I first discovered this at school, where my cheaper Casio calculator had all of the extra functions of my mate's more expensive model - just without them screen-printed on the keyboard. Pressing the buttons in the right order worked just as well for me as for him. Cheered me up. Didn't please him.
And that's why it's such a bad idea. This sleight of hand seems dishonest, even though it isn't. People feel scammed, even though they're not: I paid more than he did, but he's got the same product? Or, you mean I've paid for the clever stuff already and now you want more to let me use it? It's even worse when all you get is a code that you suspect you could find on the Internet anyway. (Which you probably can, in time.)

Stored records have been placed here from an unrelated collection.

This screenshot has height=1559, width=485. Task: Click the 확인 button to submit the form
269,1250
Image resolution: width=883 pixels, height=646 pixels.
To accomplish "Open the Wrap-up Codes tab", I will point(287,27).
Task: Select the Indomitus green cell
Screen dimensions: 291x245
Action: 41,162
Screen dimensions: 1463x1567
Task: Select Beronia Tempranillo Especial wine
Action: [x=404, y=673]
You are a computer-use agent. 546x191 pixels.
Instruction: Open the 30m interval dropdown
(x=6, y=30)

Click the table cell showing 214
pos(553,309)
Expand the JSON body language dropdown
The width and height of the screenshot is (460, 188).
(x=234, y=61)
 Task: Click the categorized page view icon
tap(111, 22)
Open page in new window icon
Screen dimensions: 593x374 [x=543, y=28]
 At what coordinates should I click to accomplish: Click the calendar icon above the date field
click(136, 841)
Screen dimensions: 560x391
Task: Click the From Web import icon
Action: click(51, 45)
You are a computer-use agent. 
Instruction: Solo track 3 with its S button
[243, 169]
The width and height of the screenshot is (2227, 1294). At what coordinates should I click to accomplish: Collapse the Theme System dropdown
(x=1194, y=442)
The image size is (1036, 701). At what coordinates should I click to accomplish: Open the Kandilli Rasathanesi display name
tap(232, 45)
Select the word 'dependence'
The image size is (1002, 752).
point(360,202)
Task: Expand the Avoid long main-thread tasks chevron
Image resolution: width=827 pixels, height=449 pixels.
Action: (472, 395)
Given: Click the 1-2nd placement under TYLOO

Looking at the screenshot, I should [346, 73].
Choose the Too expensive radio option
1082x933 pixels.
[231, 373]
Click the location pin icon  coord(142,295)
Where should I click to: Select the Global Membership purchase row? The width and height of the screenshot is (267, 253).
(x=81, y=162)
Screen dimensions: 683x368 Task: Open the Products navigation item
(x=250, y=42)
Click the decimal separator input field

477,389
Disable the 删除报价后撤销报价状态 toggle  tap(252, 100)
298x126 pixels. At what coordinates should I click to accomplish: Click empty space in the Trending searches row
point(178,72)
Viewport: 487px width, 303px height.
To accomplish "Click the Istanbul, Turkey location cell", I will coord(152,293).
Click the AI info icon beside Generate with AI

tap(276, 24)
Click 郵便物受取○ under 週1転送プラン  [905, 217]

It makes Intel seem cheap and cheating. I doubt that was the idea: you can see how the marketing department would consider it as a great concept, increasing margins all the way down the OEM chain through to the retailer at no real cost. The only thing they got wrong was the last step: the buyer and what they'd think of the deal. They're getting a faster computer! For a measly $50!
Of course, some people within Intel and their OEMs would have had reservations, which is why the company seems to be test-marketing it on the quiet. There's just one problem with that: there's no such thing as quiet on the Internet. All it takes is one attentive punter to whip out their mobile, take a picture and send it off to Engadget and the world knows. (You'd have thought Intel would have noticed the Internet, after that business with the Pentium FDIV bug - but perhaps the marketing department has forgotten. Its executives haven't: the subject came up in conversation more than once over beers at IDF 2010.)
At best, this makes Intel seem out of touch with the end user - something the company tells us it takes very seriously, these days. After all, it's given Dr Genevieve Bell a lab with real hairy-armed solder-sniffing engineers, so she can take her ethnographic insights and directly influence the technological path of the company. Perhaps they ought to send some marketeers her way too.